Зажатая в красных охватных клещах обезображенно-смешавшаяся лава казаков гривастыми клубами укатывалась в балку.
Казачьи кони с маху обрывались с кручи, съезжали на задах и шкобырдали через голову, давя, перемалывая, волоча вниз по склону своих мертвецов на натянутых путлищах. Сквозь конский визг, взвивающийся к неживому, добела раскаленному небу, Матвей услышал заполошный, горячечно-мстительный лай пулеметов и в первый миг не понял, чьи они и откуда секут.
Хлестали пулеметы белых через балку, рвали ватными хлопьями пыль под ногами коней, подрезали на полном скаку… Озираясь, Халзанов увидел его . Леденев со своим эскадроном метил прямо в глубокую прорезь теклины.
Жестоко придавив запененного Грома, Матвей во весь опор пошел за ним … вцепившись взглядом в рыжий круп летящей кобылицы, лавировал, вихрился в рваном леденевском шлейфе, в котором все больше появлялось прорех. И снова глубинный ключ памяти толкнул на поверхность сознания те первые скачки в Гремучем — за Дарью, как будто и сейчас единственной потребностью явилось хоть замертво достать и обойти его .
С неудержимой быстротой росла курящаяся пылью пропасть балки. Гул сотен копыт и собственной крови на миг задавил сурчиный свист пуль, смертельным севом стлавшихся над головой, вгрызавшихся в землю у него под копытами. Железный скрежет разодрал наполненную гулом пустоту, и саженях в пяти впереди и правей от него ощетиненно вымахал земляной черный куст, разметал, повалил на скаку то ли двух, то ли трех красных конников. Как борзые за зверем — сквозь чащу великанских терновых кустов, неслись за Леденевым забывшие смертный страх люди… спотыкались, валились с коней, во весь мах напоровшись на незримые сучья.
Разрывами расчистило Халзанову дорогу. Уже никто не отделял его от Леденева. Кидая сажени назад, он все отчетливее видел пятна пота у него на спине, пропитанную чернотой по желобку и на лопатках гимнастерку цвета хаки, такую же, как и на нем самом, Матвее. И вдруг краем глаза поймал, как кто-то несущийся с ним наравне вытягивает руку с револьвером, как будто пересиливая гнет, обламывающий книзу, и сизое дуло нагана глядит в леденевскую спину.

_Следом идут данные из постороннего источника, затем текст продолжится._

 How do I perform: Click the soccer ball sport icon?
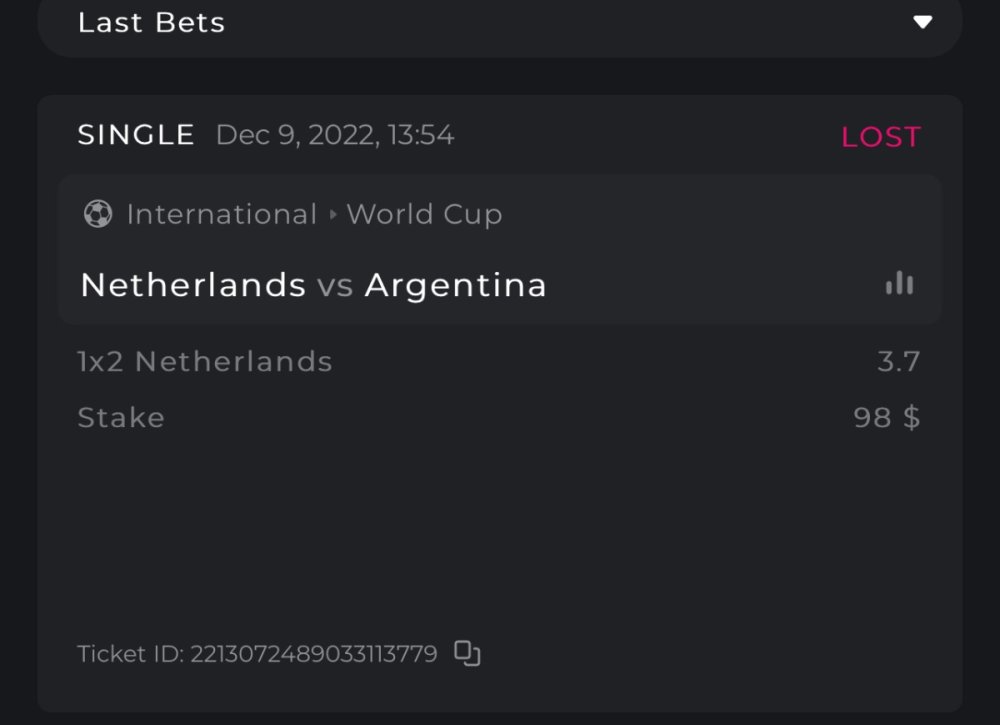click(98, 214)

То был не свой казак-лазутчик, а настоящий молодой красноармеец или комиссар с молитвенно-восторженным лицом, курносым, круглоглазым, ничем не примечательным и вместе с тем значительным, как и лицо любого палача. Дрожливо-непослушная рука уж трижды обрывалась на скаку, словно ей не хватало завода, — не то из трепетного страха перед силой Леденева, не то примеряясь, выцеливая, подстерегая верный миг, когда никто уже не помешает, не увидит.

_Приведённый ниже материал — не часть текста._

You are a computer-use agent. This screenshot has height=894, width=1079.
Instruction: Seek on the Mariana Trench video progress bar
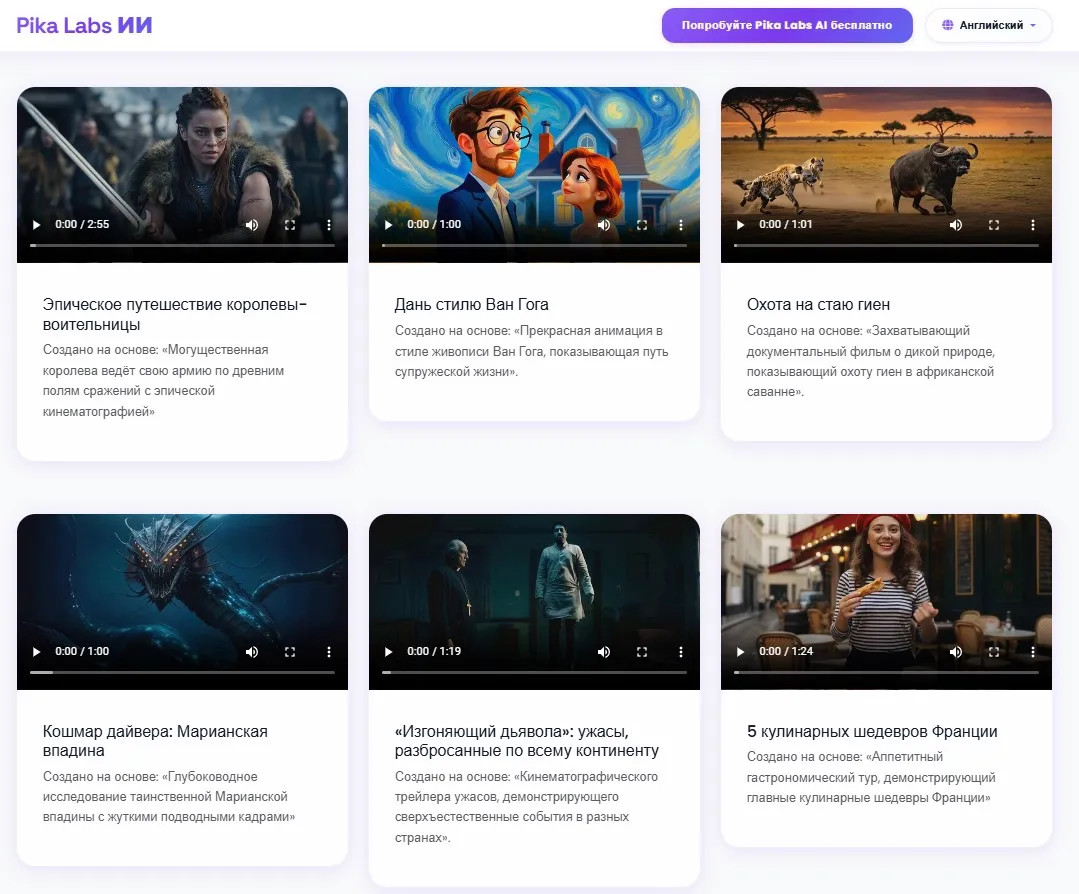pyautogui.click(x=182, y=672)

Халзанов начал забирать к нему и задышал, как конь вразрыв подпруги. Иуда заметил, что Халзанов заметил, и тотчас в страхе перевел наган с обнажившимся клювом бойка на Матвея. Матвей, как ужаленный, выбросил руку, тычком разя его в запястье и парализуя кисть, увидел, как разжались пальцы, роняя наземь револьвер… и тут фланкирующей очередью — вперерез леденевскому клину — секанул пулемет…

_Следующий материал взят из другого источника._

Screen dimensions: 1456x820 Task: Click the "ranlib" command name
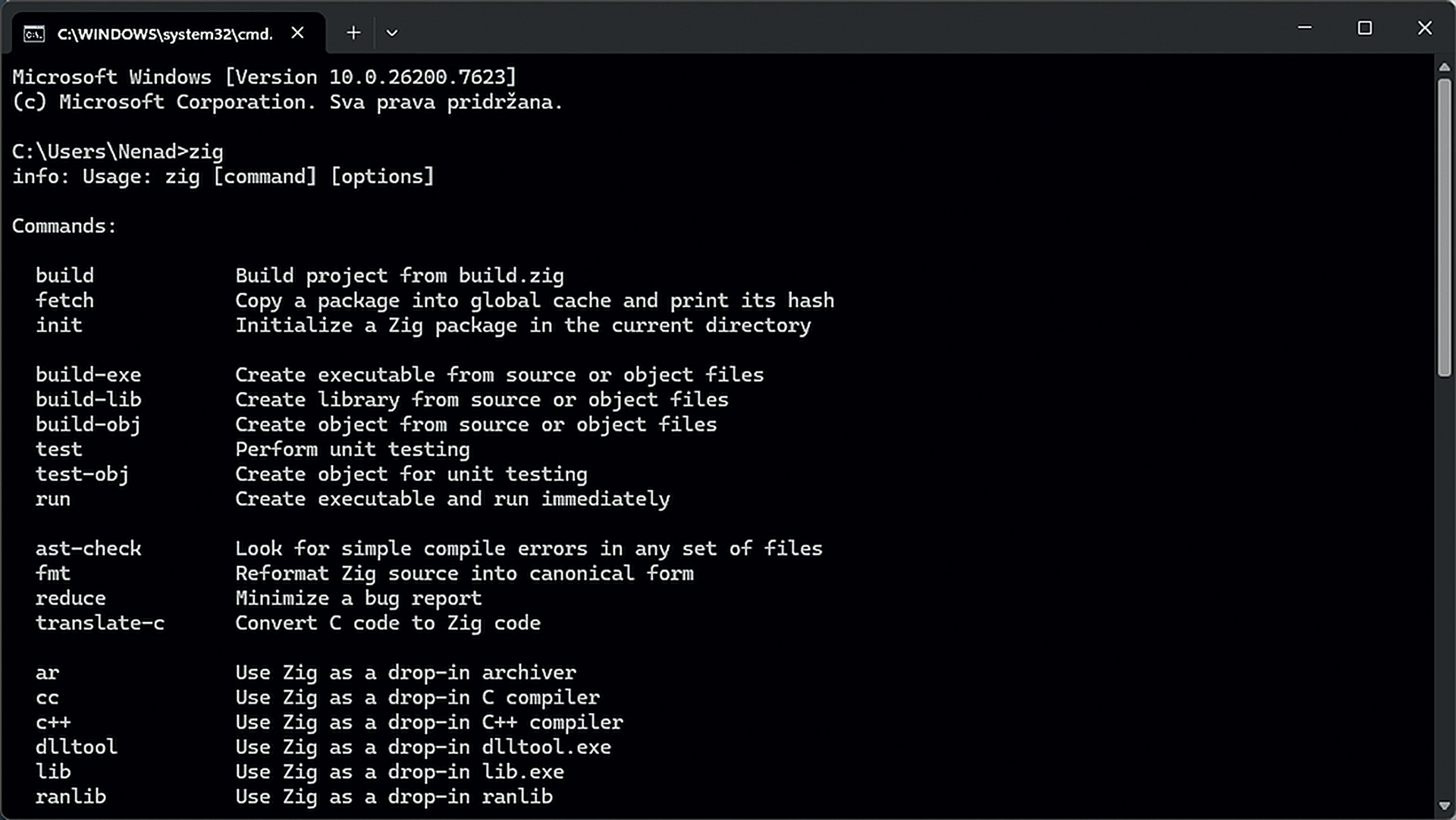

Что вслед за чем произошло, Матвей уже не мог понять. Леденев не то сам осадил кобылицу и как бы в миг безжалостного просветления, с уже неподавимой тоскою равнодушия и омерзения к себе зашвырнул свою шашку в бурьян, не то, все же ушибленный пулею, вытянулся, поневоле роняя клинок… и вот уже опростанно обмяк на своей кобылице, уносящей его по теклине под землю.